- Genre: Game show
- Presented by: Clive Anderson
- Narrated by: Sarah Parnell
- Country of origin: United Kingdom
- Original language: English
- No. of series: 1
- No. of episodes: 20

Production
- Running time: 30 minutes
- Production company: BBC Manchester

Original release
- Network: BBC Two
- Release: 25 February – 21 March 2008

= Brainbox Challenge =

Brainbox Challenge is a British game show that aired on BBC Two from 25 February to 21 March 2008 and is hosted by Clive Anderson.

== Format ==
The show features rounds including "Memory", "Language", "Visual and Spatial", "Numerical" and "Coding".

Each episode features five head-to-head challenges based on these different skills.

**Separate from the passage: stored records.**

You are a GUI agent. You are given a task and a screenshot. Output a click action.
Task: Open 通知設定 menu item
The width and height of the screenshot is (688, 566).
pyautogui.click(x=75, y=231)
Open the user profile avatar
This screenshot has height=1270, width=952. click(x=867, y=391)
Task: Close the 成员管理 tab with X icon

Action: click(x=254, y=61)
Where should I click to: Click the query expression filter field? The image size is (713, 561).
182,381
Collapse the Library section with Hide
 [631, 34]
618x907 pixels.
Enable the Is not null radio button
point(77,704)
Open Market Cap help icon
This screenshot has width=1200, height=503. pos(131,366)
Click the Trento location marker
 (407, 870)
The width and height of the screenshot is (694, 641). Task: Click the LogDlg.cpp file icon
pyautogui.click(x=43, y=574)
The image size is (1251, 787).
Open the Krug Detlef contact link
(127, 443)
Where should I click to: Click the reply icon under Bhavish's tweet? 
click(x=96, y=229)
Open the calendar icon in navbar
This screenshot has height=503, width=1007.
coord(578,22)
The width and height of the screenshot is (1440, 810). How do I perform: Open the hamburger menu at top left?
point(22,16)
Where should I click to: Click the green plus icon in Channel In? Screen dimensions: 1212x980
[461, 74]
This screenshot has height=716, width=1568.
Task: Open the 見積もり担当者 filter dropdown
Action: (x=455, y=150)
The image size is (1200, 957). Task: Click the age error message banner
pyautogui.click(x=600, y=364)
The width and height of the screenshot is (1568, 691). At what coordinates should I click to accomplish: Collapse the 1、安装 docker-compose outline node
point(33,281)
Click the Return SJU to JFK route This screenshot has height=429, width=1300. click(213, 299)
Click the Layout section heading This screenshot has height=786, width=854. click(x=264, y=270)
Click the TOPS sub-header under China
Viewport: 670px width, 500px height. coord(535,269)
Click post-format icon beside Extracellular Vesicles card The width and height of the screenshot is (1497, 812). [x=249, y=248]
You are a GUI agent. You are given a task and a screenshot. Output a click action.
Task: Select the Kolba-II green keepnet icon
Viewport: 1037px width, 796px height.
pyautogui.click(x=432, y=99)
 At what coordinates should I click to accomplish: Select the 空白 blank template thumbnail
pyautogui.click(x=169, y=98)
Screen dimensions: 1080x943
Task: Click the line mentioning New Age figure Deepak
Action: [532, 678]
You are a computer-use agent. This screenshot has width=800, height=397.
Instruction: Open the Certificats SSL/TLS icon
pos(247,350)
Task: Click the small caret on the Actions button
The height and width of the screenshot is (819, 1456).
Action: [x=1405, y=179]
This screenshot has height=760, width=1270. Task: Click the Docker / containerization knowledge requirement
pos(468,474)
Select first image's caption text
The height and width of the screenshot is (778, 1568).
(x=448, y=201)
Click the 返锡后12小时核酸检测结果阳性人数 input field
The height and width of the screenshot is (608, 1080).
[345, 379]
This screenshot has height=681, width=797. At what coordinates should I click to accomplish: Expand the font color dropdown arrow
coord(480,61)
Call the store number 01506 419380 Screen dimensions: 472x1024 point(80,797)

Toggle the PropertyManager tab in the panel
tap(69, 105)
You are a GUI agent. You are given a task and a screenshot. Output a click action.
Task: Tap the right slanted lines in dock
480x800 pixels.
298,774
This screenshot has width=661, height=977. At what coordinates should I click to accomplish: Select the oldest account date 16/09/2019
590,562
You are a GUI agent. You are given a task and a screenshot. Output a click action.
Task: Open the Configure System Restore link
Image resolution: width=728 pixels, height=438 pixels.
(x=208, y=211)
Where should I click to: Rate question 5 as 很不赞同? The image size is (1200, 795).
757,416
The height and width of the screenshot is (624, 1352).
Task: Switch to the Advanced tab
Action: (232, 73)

The winner of each challenge becomes the "Brainbox Champion" and is shown a picture of their next challenger, along with their name, age, and occupation. The champion is then given the chance to leave with their winnings ("take the cheque") or face that opponent ("take the challenge"). If they choose to take the challenge, they risked losing some or all of the money they had won if defeated by challengers. However, any money won in the bonus round was safe. If they chose to take the cheque, the new challenger would take the champion's podium, and a successive challenger would be introduced.

The theoretical maximum winnings for any contestant were £13,000.